■ **What to produce**
Reproduce the lines of the listing exactly, beginning at the top, until the line with "You are a GUI" has been reproduced too.

(Beginning of Records for the exercise)

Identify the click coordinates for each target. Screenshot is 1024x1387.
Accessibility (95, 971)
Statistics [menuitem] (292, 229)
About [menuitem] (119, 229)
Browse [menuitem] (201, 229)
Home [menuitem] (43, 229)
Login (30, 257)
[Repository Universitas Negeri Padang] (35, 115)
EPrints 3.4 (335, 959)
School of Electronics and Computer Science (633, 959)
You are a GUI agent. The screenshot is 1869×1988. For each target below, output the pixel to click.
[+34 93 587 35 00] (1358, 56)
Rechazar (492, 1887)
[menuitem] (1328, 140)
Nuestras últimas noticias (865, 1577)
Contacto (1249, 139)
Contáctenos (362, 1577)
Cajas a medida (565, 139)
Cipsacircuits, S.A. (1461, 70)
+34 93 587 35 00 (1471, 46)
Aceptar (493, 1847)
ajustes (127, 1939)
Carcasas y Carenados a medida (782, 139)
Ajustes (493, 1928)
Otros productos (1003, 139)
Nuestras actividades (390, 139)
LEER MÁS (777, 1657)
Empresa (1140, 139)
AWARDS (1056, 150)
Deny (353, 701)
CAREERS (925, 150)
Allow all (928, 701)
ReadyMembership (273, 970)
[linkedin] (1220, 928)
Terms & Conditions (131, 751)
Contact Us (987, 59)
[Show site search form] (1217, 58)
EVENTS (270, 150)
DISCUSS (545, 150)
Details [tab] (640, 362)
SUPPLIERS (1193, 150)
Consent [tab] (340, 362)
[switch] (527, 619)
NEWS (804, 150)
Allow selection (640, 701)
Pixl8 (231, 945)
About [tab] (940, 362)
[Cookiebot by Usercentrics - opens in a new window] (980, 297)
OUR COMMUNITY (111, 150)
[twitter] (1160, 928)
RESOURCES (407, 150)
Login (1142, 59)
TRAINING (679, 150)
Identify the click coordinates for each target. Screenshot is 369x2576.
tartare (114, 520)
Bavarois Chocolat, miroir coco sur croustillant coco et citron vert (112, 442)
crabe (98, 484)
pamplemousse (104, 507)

(End of Records for the exercise)

■ **Exercise result**
Identify the click coordinates for each target. Screenshot is 1024x1387.
Accessibility (95, 971)
Statistics [menuitem] (292, 229)
About [menuitem] (119, 229)
Browse [menuitem] (201, 229)
Home [menuitem] (43, 229)
Login (30, 257)
[Repository Universitas Negeri Padang] (35, 115)
EPrints 3.4 (335, 959)
School of Electronics and Computer Science (633, 959)
You are a GUI agent. The screenshot is 1869×1988. For each target below, output the pixel to click.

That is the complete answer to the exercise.